Task to carry out: Exclude every picture. Output verbatim the lines from the one containing "Screen dimensions: 261x195" to the end of the data.

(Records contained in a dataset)
*** Begin section ***
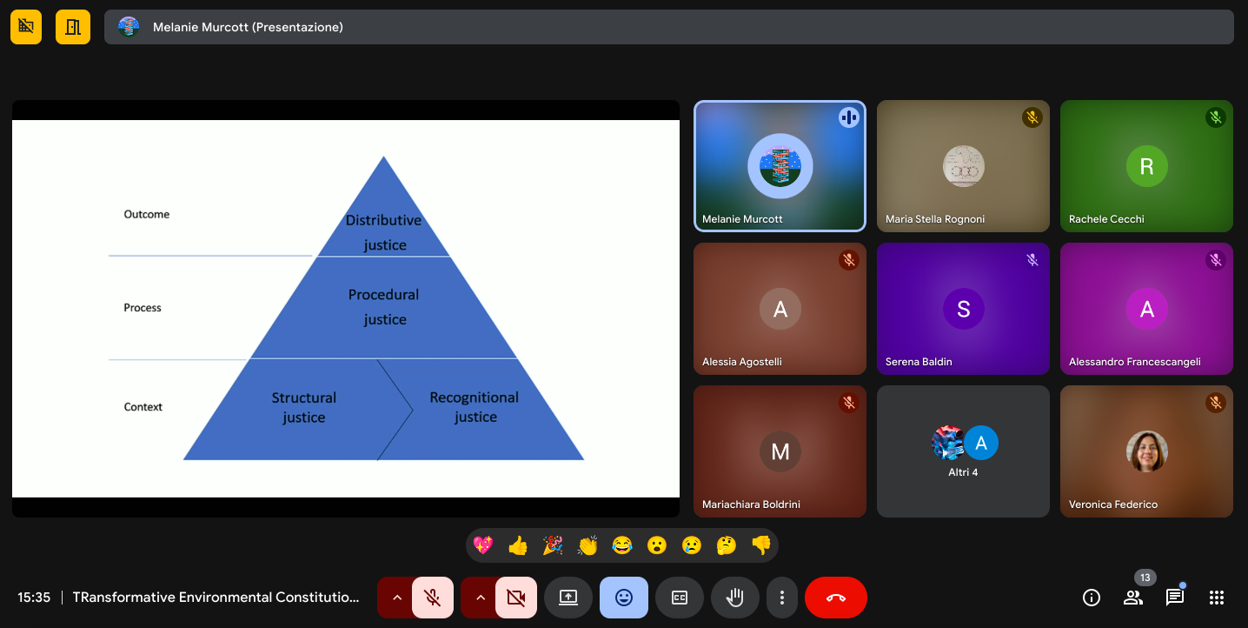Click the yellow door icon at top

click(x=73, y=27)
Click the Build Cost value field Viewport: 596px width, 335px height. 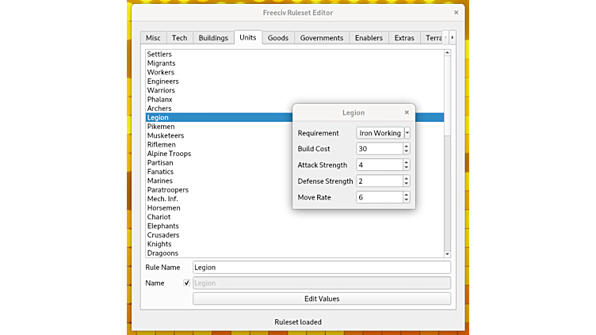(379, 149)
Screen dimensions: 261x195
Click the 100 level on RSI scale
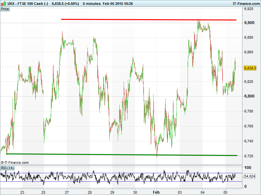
*** End section ***
Output of the exercise:
Screen dimensions: 261x195
Click the 100 level on RSI scale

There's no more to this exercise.